Advantages of the transfer of assets plan: cherry picking !

For the buyer, it represents an opportunity to acquire, on a turnkey basis, a complete and autonomous branch of activity under favorable conditions by derogation from ordinary law:

  • Directly or indirectly, by means of a new company created specially for the occasion
  • After due diligence work limited to the scope of the takeover
  • For an “entrance ticket” (purchase price), often low in comparison to traditional acquisition
  • By “cherry picking” among the following elements
    • number of employees
    • assets and inventories
    • contracts (those needed for the continuation of the activity: commercial leases, rental, leasing, distribution, supply of goods or services, etc.) by means of a so-called “forced” judicial assignment that does not require the other party’s consent
  • without debts and securities (with some exceptions and with the buyer’s consent)
  • without having to bear the dismissal costs of the employees not taken over: these costs are covered by the insolvency procedure (advance payments made by the national guarantee fund “AGS”)
  • without having to follow the specific procedure for informing employees under the “Loi Hamon” (not applicable in the case of pre-insolvency or insolvency proceedings)
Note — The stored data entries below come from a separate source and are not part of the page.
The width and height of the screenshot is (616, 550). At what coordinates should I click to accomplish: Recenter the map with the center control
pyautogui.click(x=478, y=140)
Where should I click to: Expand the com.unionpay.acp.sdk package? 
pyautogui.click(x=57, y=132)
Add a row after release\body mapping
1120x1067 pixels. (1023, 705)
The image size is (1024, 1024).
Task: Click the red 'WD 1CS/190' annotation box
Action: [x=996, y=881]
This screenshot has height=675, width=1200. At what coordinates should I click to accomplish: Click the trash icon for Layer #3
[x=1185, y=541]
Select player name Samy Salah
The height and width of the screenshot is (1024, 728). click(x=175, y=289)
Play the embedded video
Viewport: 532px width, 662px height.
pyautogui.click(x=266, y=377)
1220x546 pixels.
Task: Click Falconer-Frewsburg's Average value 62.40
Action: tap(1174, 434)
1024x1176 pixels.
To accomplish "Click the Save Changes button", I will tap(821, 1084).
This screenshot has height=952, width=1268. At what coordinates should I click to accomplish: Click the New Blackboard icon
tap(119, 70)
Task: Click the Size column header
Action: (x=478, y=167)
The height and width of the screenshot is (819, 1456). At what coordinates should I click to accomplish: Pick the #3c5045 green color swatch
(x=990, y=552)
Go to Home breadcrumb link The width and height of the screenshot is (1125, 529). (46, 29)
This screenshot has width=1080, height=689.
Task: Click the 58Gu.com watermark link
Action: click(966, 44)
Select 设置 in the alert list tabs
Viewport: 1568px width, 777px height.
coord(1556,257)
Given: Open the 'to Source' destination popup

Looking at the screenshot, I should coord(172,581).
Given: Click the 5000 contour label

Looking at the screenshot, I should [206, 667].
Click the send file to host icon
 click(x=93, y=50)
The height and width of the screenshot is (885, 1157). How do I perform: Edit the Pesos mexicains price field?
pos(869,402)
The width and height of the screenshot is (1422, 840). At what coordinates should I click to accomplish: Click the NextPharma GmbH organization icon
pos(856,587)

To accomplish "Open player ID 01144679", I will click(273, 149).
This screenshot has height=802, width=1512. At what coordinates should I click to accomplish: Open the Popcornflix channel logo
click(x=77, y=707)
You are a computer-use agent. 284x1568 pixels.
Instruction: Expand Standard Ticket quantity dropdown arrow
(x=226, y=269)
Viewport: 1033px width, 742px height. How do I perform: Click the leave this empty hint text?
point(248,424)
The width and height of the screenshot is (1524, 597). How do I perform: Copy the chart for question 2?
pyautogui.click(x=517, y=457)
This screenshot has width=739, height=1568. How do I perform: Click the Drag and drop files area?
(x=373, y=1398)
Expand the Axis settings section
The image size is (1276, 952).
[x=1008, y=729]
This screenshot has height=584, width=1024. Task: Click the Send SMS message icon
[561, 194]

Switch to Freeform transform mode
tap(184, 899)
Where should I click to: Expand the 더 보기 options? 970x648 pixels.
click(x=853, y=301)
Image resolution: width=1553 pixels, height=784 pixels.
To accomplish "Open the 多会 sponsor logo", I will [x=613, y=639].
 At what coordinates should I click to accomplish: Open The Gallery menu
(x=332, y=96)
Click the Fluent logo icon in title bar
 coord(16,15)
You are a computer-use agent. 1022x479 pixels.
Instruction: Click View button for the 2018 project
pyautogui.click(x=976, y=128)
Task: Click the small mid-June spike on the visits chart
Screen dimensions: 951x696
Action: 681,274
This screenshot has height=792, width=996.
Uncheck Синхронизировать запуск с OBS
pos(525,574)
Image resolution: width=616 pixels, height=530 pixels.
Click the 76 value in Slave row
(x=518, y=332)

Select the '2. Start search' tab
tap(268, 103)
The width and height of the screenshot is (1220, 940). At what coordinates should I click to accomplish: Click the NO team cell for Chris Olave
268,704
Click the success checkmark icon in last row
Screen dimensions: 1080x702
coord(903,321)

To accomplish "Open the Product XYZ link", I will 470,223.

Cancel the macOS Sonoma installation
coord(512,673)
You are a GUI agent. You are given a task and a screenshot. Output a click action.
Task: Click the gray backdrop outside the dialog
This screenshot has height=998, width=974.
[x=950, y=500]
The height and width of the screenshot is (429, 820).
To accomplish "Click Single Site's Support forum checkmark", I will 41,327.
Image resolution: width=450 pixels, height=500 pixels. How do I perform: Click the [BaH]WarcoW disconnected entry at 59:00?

The 5 drawbacks of the transfer of assets plan

Before making a formal offer, the buyer must be aware of the following 5 constraints:

  1. A tight schedule: the deadline for submitting offers is often very short, which reduces the timeframe for preparing the project
  2. Low level of information: especially if the management is preparing a continuation plan and is unwilling to collaborate
  3. An open and public process: risk of attracting competition from other buyers
  4. Risk of operational deterioration and loss of value
  5. No guarantee: the assets are taken over as they are

The implementation of a pre-pack asset sale plan strongly mitigates the first 4 drawbacks.

The pre-pack asset sale plan is a tool inspired by practice and American law

Created by the executive order of March 12, 2014, which codifies practice (example of the “CHAPITRE” bookstores), the pre-pack asset sale plan is American-inspired (pre-arranged sales) and illustrates the contractualization and the wealth of French bankruptcy law by consecrating such prevention tools as the “Mandat ad hoc” and, more particularly “Conciliation”.

Examples of pre-pack asset sale plans

  • FRAM in 2015
  • NEXTIRAONE in 2015
  • LA PATATERIE in 2017
  • WILLIAM SAURIN in 2017
  • TATI in 2017
  • DOUX in 2018: even if the Commercial Court of Rennes preferred to dismiss the request to implement a pre-pack asset sale plan, the fact remains that offers were prepared in the framework of amicable proceedings that significantly sped up the timetable for the court approval of the transfer of assets plan

The trend of pre-packs = bridging prevention tools and insolvency proceedings

Pre-pack asset sale plans complete the family of pre-pack plans, which includes the Accelerated Safeguard (“Sauvegarde Accélérée”) and its derivative, the Accelerated Financial Safeguard (“Sauvegarde Financière Accélérée”).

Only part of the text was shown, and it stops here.